When I got married, he sent me a cabinet with a massive red bow tied around it….I could barely get the thing through my front door, let alone up the stairs. I still have it now. It contains – fittingly – all the things for enhancing a creative mind; games, toys, art materials and books. I walk past the cabinet every day and think of Mike.

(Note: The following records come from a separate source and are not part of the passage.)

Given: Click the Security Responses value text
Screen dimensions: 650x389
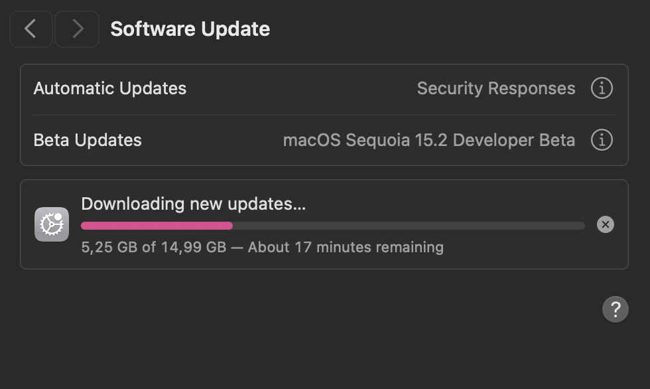Looking at the screenshot, I should (496, 88).

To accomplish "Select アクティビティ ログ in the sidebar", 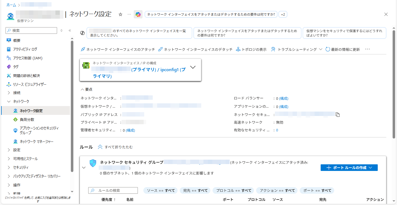I will point(25,49).
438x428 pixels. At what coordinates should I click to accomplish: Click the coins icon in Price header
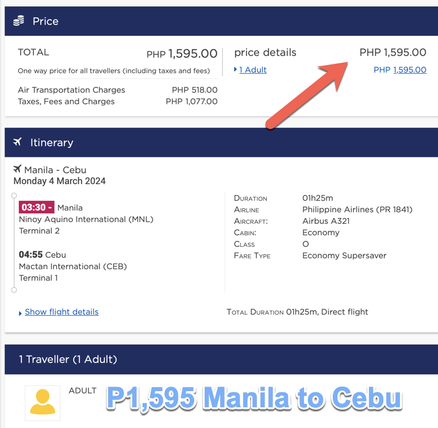pyautogui.click(x=18, y=21)
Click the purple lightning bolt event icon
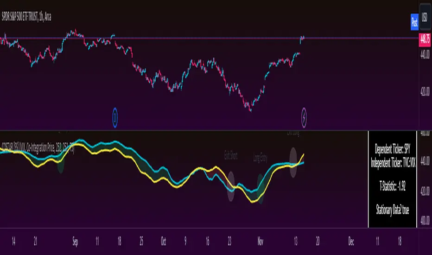The width and height of the screenshot is (432, 255). pos(304,118)
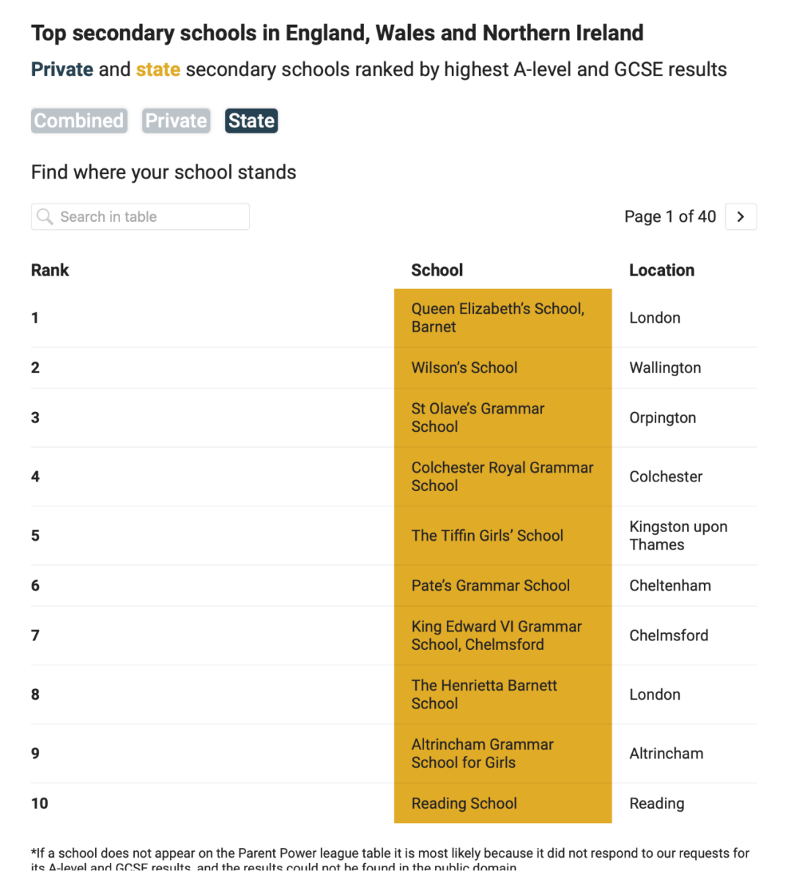Sort by the Rank column header
Viewport: 791px width, 895px height.
click(x=50, y=270)
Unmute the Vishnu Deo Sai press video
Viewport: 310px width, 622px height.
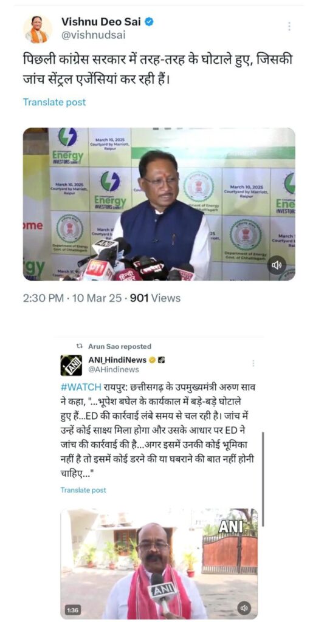277,265
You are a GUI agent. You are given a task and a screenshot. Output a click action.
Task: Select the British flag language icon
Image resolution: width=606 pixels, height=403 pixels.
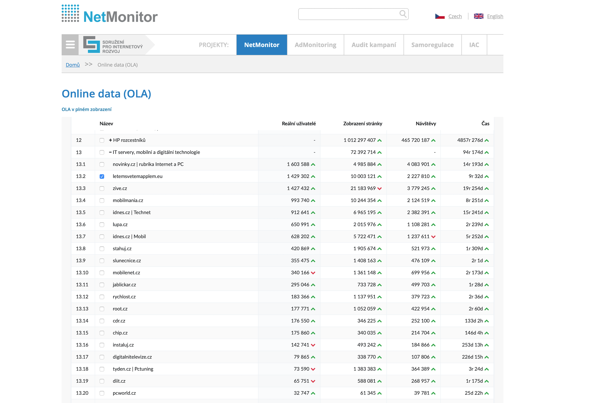[478, 16]
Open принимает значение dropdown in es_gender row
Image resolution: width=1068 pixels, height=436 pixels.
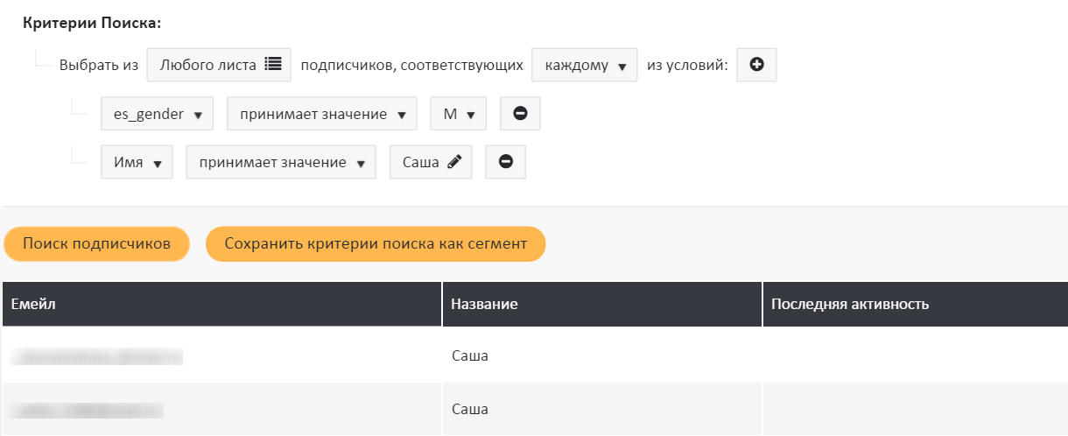pyautogui.click(x=321, y=114)
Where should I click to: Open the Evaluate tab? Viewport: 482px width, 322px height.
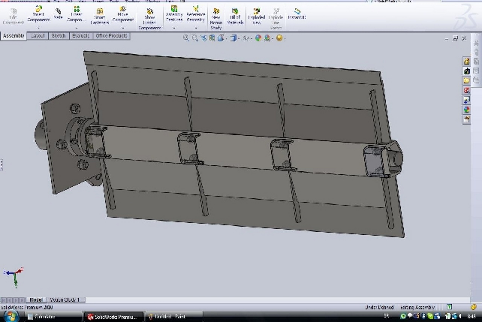[81, 36]
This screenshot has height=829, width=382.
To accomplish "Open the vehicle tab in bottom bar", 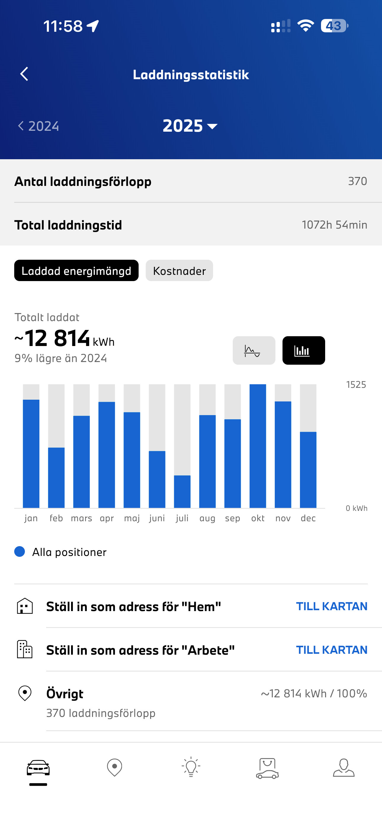I will click(x=38, y=768).
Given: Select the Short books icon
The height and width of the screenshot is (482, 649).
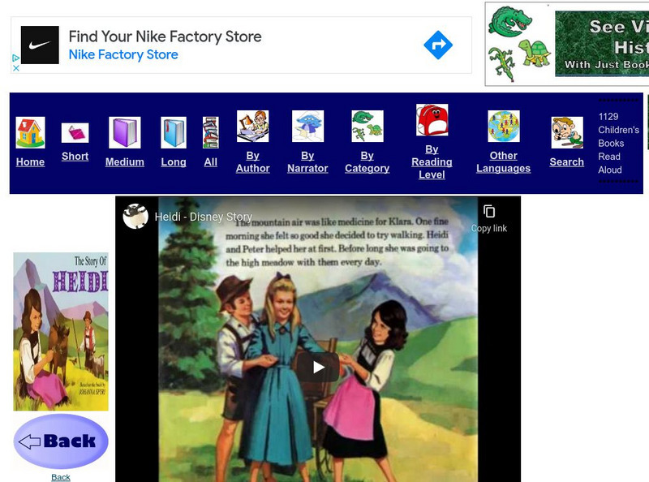Looking at the screenshot, I should click(x=75, y=134).
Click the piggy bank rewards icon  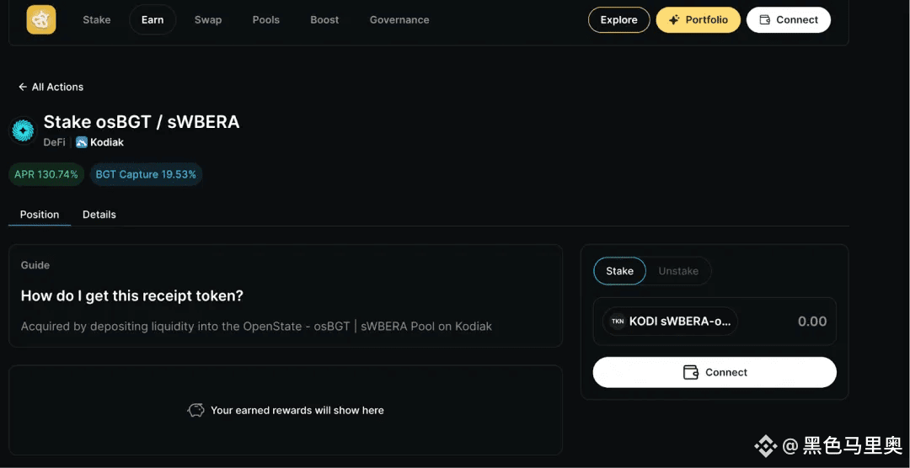(195, 410)
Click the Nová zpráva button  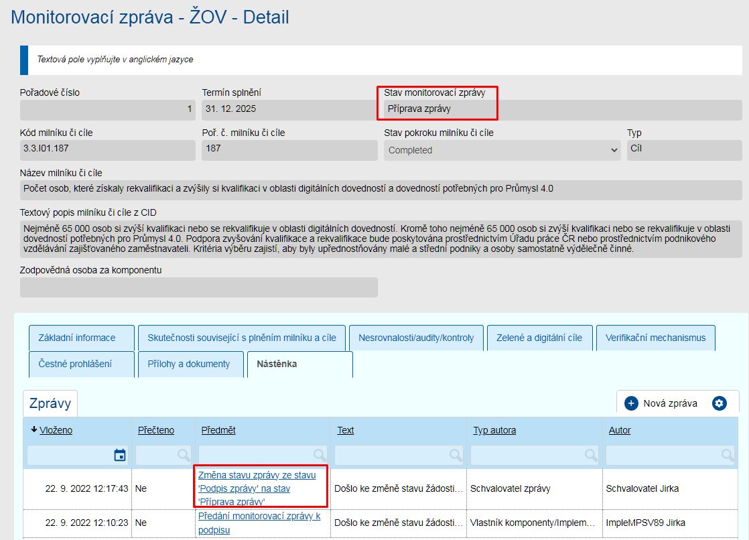point(669,403)
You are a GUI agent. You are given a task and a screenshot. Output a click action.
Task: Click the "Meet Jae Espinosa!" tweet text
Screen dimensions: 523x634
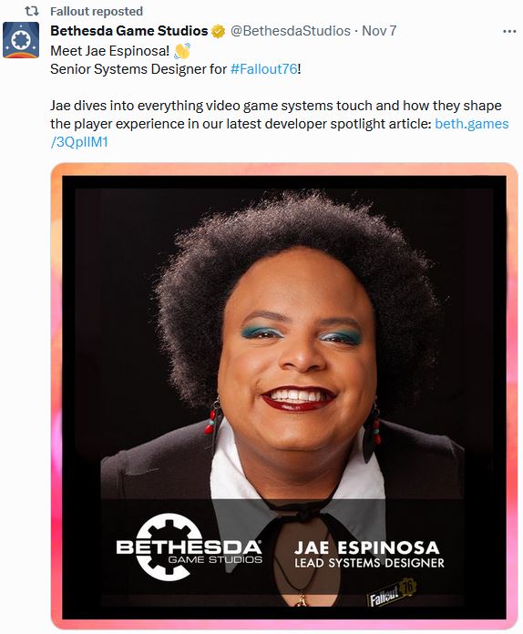coord(109,51)
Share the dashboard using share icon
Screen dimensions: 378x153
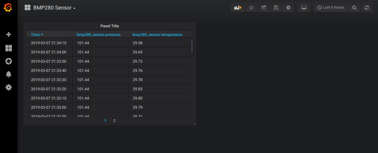tap(264, 8)
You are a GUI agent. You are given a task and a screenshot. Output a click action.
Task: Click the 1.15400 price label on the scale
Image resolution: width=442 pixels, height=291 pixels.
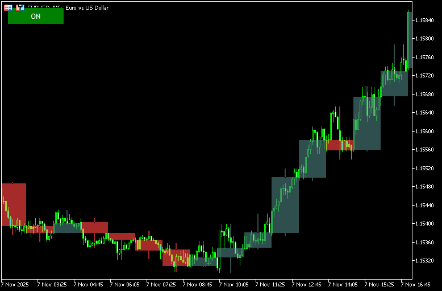[424, 224]
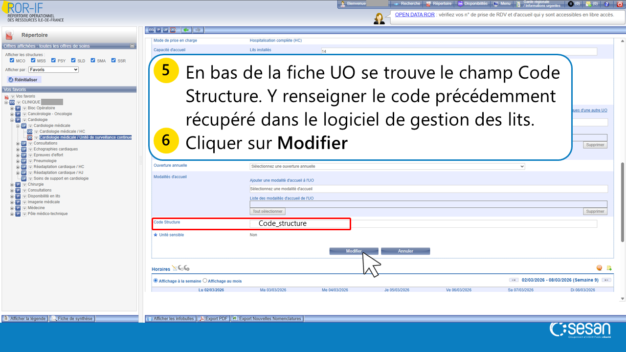Click the red power logout icon
Viewport: 626px width, 352px height.
(x=620, y=4)
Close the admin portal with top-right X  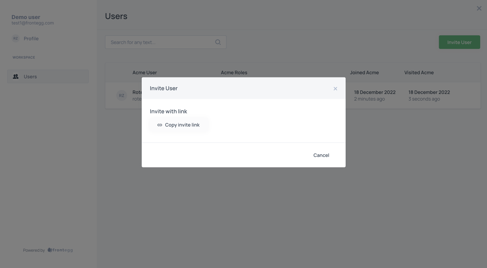point(479,8)
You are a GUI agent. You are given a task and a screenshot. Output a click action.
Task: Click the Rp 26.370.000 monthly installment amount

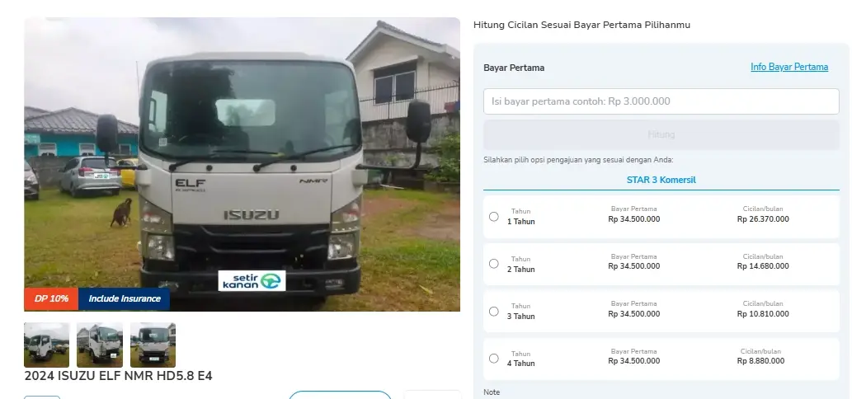(763, 219)
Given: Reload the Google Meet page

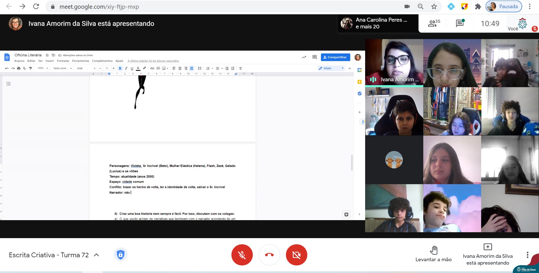Looking at the screenshot, I should (36, 6).
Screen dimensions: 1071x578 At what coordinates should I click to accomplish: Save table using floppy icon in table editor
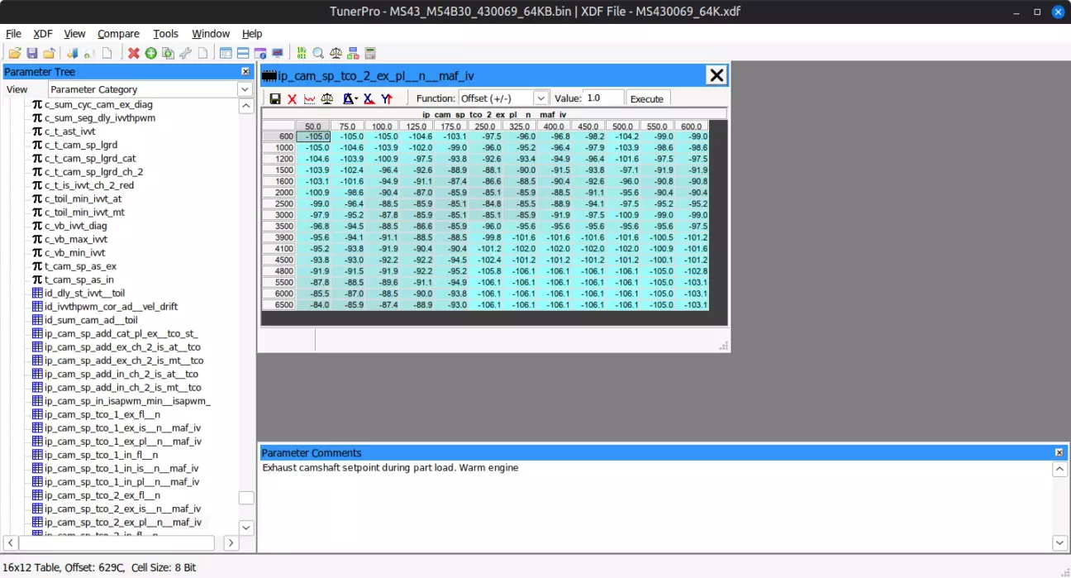coord(275,99)
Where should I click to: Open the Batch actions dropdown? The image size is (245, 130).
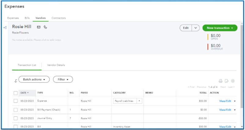[34, 79]
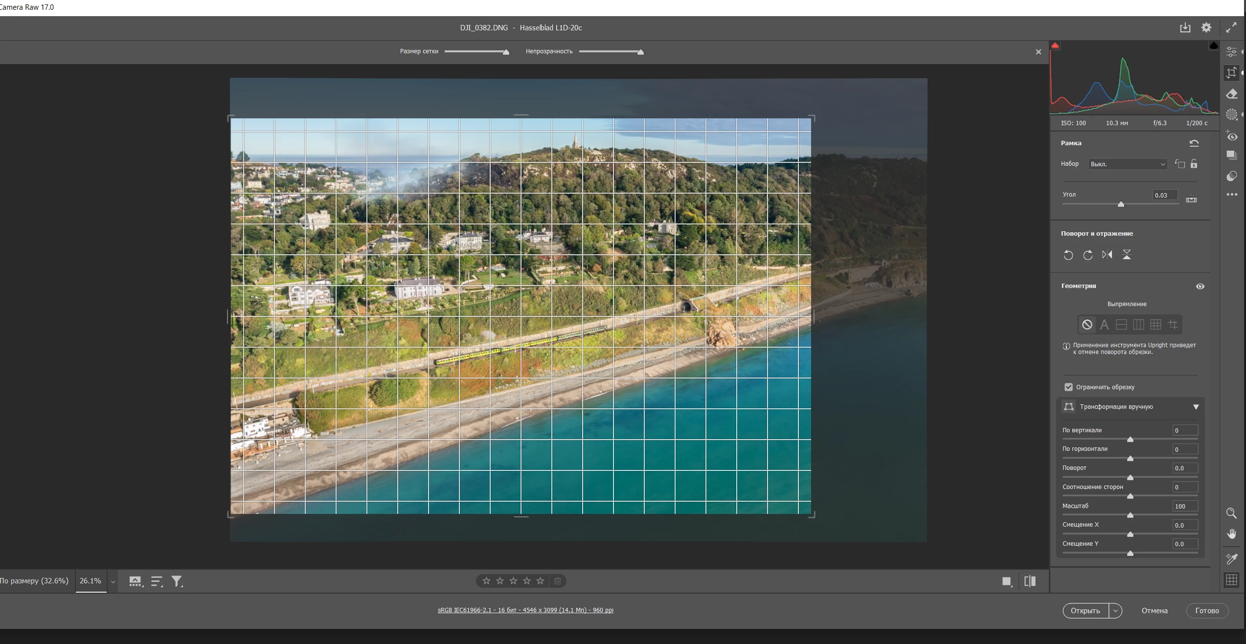1246x644 pixels.
Task: Select the Healing eraser tool in sidebar
Action: tap(1231, 94)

Mike was one of those people that you meet and instantly wish you were like. He had it all. And so it is with disbelief and grief that he leaves us in this most unfair of ways. Why would the world want to lose someone like Mike? He was in his prime. He gave, he played, he contributed, he loved and he built things. He was a catalyst for good. We are lighter and less whole without Mike Boekholt. I guess at the end of it all, I can say that I was lucky I knew him but I know that wouldn’t be enough for him. Thoughts be with his close family and loved ones.
Andy Flemming
Creative Director, M&C Saatchi Sydney
I worked opposite Mike in Singapore for a number of years. We were partners, we were friends. The tributes pouring in say much about what a remarkable man he was. It shouldn’t have been his time. Not for Mike. Not for one of the truly gentle souls that we assume must be out there. Not for someone seemingly without a temper, someone so grounded that every decision he made was made for human reasons. Fame, fortune, ego, all those traits simply weren’t as important as family, friends and just doing the right thing. I hadn’t seen Mike for many years, but his sudden absence is as painful as if I’d seen him yesterday. And that speaks volumes about Mike B.
1 Comment
Mike was a great friend in our teenage years. We got up to plenty of mischief together, partying in the ways that teenagers do.
Mike and his great buddy Mark convinced me to join the Hutt Valley Tramping Club and we often went to meetings together. But on the tramping trips they were always way too far ahead of me on fitness levels to actually be on the same journeys. However we did occasionally go rock-climbing ‘together’. Again, their fitness and ability levels saw them undertaking very different routes to me. But it is the humility, comeraderie and encouragement that i remember.
Mike (and Mark) also encouraged me to get an after-school cleaning job at our school. I remember Mike and I undertaking a traverse of the ceiling beams of the school gymnasium. I relish this memory now as an early adventure led by a great guy, courageous, cheeky, a guy with a quirky sense of humour.
I didn’t see Mike again for many years after leaving school and was fortunate enough to catch up maybe 4 or 5 times over the past year, enabling me to meet the lovely Adelina and Shan. Now my heart aches for them and all of Mike’s family and friends.
I feel privileged to have met the man again, definitely the example echoed in all the above comments. A genuine, caring, warm, present, funny, intelligent friend who will be sadly missed forever. And I agree that Mike is a man who has made the impact as someone who has made me intend to be a better person.